Rituxan/Rituximab

 

Rituxan is the first monoclonal antibody therapy approved in the United States for the treatment of cancer.

Rituxan has been used widely and studied extensively since its approval by the federal Food and Drug Administration in 1997

 

OK, what does that mean? (this is me now) Monoclonal antibody therapy only attacks certain kinds of cells. It means that the treatment only selects cancer cells, then it attaches itself to them, and destroys them. (back now to the official description)

 

What is Rituxan

 

Rituxan is a drug that was made to treat certain types of non-Hodgkin's lymphoma (NHL).

Rituxan is not like chemotherapy. Chemotherapy targets and kills cells that divide rapidly.

Rituxan is not like radiation therapy. Radiation destroys any cells with which it comes in contact.

Rituxan is different. It was designed to target B cells, the cells most often involved in non-Hodgkin's lymphoma. It leaves other cells and tissues alone.

Rituxan kills all B cells, whether they are healthy or involved in cancer.

Once the treatment is over, new B cells are made by the body.

B-cell levels usually return to normal within 6 to 12 months.

 

How does Rituxan kill cancer cells

 

Rituxan singles out B cells, a type of white blood cell.

 

In people who have non-Hodgkin's lymphoma, some B cells are normal and some are cancerous. B cells are found in the blood and in the lymph nodes.

 

B cells, whether they are healthy or involved in cancer, have a protein called CD20 on their outer wall. Rituxan goes after the CD20 protein on B cells. When Rituxan finds a CD20 protein, it connects to the cell and kills it.

 

Scientists believe that Rituxan may use the body's own immune system to help it kill the B cell.

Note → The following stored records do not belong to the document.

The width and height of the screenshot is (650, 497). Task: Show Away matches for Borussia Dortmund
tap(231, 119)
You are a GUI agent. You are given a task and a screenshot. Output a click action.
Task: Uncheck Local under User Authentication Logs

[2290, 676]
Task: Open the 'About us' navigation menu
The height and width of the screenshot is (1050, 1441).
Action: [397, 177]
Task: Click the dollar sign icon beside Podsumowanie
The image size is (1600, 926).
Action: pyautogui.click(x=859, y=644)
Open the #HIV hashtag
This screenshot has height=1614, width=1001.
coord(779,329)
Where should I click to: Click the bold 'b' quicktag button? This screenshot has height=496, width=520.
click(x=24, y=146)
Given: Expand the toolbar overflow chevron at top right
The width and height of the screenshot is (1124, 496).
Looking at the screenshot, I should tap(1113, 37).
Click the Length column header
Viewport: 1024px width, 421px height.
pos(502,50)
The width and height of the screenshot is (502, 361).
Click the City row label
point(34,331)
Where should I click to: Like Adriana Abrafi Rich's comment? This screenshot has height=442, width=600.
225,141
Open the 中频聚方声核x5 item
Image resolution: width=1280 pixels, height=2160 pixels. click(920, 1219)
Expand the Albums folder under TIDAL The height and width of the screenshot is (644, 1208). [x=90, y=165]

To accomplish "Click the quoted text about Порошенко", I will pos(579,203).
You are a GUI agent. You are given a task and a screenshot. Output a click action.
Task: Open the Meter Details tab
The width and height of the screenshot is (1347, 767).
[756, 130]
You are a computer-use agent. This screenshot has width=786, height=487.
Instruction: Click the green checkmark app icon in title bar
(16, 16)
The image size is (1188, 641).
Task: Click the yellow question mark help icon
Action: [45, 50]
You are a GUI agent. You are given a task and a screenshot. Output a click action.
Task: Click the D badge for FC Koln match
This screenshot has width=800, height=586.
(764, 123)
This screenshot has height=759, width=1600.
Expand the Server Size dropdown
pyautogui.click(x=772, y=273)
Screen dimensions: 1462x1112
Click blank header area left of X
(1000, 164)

The binding of Rituxan to the B cell may turn on a "switch" that causes the cell to kill itself.

 

Will Rituxan work for me?

 

No cancer treatment works for every person but Rituxan has been shown to be effective in patients who have relapsed or refractory low-grade or follicular, CD20 positive, B-cell non-Hodgkin's lymphoma. It has also been shown to be effective in people whose NHL tumours are large and in those whose NHL came back after they had been treated successfully with the drug.

 

What side effects can I expect with Rituxan?

 

Rituxan therapy does involve risks.

 

Serious side effects have occurred in patients treated with Rituxan.

 

Death related to Rituxan therapy has been rare. In general, most deaths have occurred after the first administration. Other rare causes of death have been kidney failure following rapid killing of tumour cells, as well as severe skin reaction to Rituxan.

 

The problems in serious first-administration reactions usually included shortness of breath, lung congestion, abnormal heart rhythm, and low blood pressure. If a serious reaction develops, stopping administration temporarily can reduce the reaction.

 

Most patients treated with Rituxan have side effects while the drug is being given. The most common ones are fever, shaking chills, tiredness, headache, and nausea. You may feel some pain where you have a tumour.

 

Most of the time, side effects with Rituxan are mild to moderate and easy to treat. They occur in the first 30 minutes to 2 hours after the treatment is started and go away before it is finished. Side effects are less common after the first treatment.

 

How long will my treatment take?

Your first Rituxan treatment may take 6 or 8 hours, or longer. You should set aside the whole day to receive it. After the first dose, treatment may take less time. But, every patient is different, and your treatment may be shorter or longer.